Open Your Bag of Tricks
Open Your Bag of Tricks
There’s no magic to doing consistently well in sailboat races, but having a few more tricks up your sleeve than the other guy will always help. "Fundamentals" from our November/December 2010 issue.
When I was a young sailor, my dad used to tell me that the best sailors had the biggest bags of tricks, and that they beat you because they knew more than you did. So if you wanted to win, you had to learn more tricks. Heeding my dad’s advice, I’ve been slowly adding tricks to my own bag, one at a time. I may never use them all in a single race, but I do have 10 important tricks that consistently help me sail my best races.

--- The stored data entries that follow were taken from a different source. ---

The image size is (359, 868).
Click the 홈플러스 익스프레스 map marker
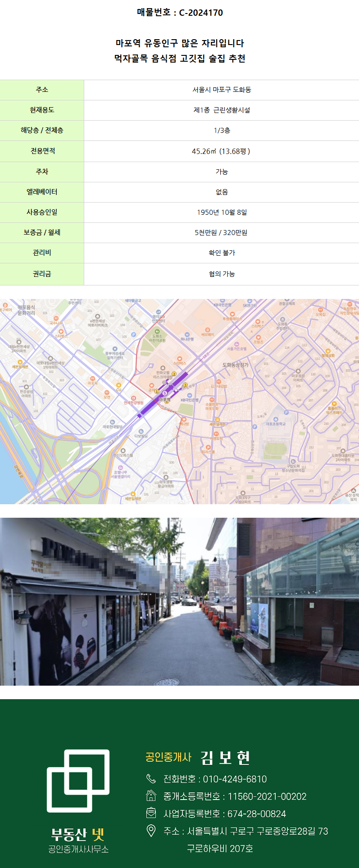click(x=334, y=404)
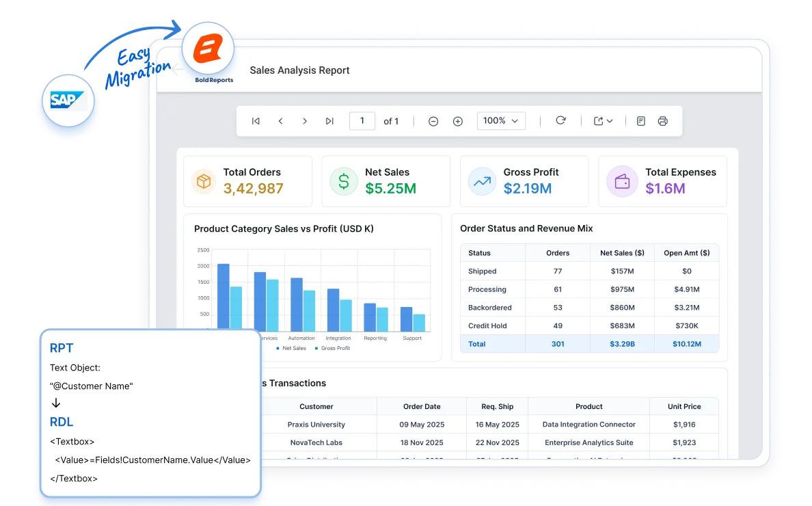
Task: Click the next page arrow
Action: tap(305, 121)
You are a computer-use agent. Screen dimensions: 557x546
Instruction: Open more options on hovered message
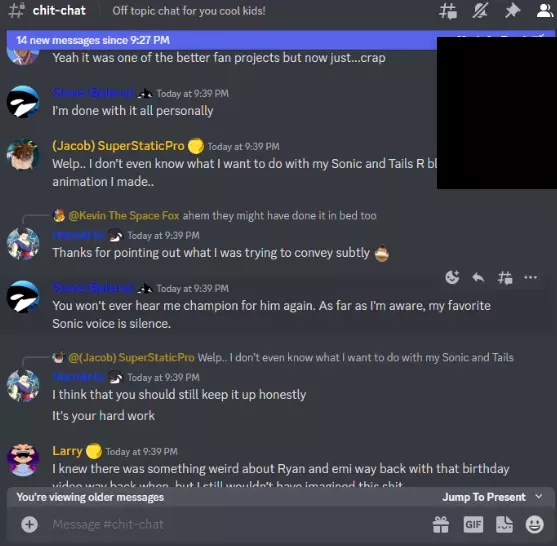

1. Sail the boat at its optimum angle of heel
Figure out your boat’s “groove angle” and steer, hike, and trim to keep the boat on that angle. Find the sweet spot. The fastest teams concentrate very hard on a consistent angle of heel. And what best to judge by? Use your forestay or mast and compare it to the horizon. Doing so keeps you looking forward and allows you to see approaching waves and wind. It can also help to install one of those handy heel-angle gauges, which you can pick up at any marine equipment store. When the boat feels balanced and fast, note the angle for future reference.
2. Do more pre-start research than you think you should
You never know when a certain little piece of information may come in handy and help you win the start. Let’s begin with the essentials: find the laylines to the pin and to the boat; time how long it takes to sail the length of the line; figure out which end is favored and by roughly how much; get a line sight if possible; practice a few accelerations at a fixed object (or even better, the race committee boat or pin mark); visualize how the fleet will come off the line; examine the flow of the fleet in the final minutes; and position yourself in a relatively open space during your final approach. If you’re sailing in a venue where tidal flow is influential, do yourself a favor and check the fish or crab pots, or deploy a sponge or current stick at a few different places around the racecourse.
3. Clearly define the roles on your boat
Discuss who will do what in all of the possible maneuvers. And do this well before leaving the dock. Make a spreadsheet that lays it all out and make sure everyone has a copy to memorize. Also, determine who exactly is calling tactics, laylines, and wind. Everyone should be able to explain his or her job back to the team. Once everything is clearly defined, go practice it. If something can be changed for the better, tweak it during your debrief and adjust the spreadsheet later. Keep in mind that the goal is to do what gets the boat around the course fastest. Don’t be afraid to talk it out, make suggestions, and try different approaches.
4. Use tuning guides
It baffles me how many sailors at the back of the fleet have their own tuning matrix, or worse, none at all. This is one of the main reasons why they’re consistently in the back of the fleet. You can’t do anything right if you are slow. Sailmakers, meanwhile, are always asking the top sailors in the fleet to write down why they go so fast, and then they post the information on the Internet. Read it! Until you are better than the top guys in your fleet, do what they do, and don’t try to reinvent the wheel.
5. Accept responsibility for winning and losing
Blaming poor results on your crew, other competitors, or a host of other factors may make you feel better at the yacht club after racing, but the reality is, it’s up to you to win. Don’t hide behind excuses. Look at your racing with an open mind and work on the areas preventing you from winning. This means addressing your weaknesses, and embracing the things you do well and executing them confidently. Sailing well is much more fun than having to explain why you lost, over and over again.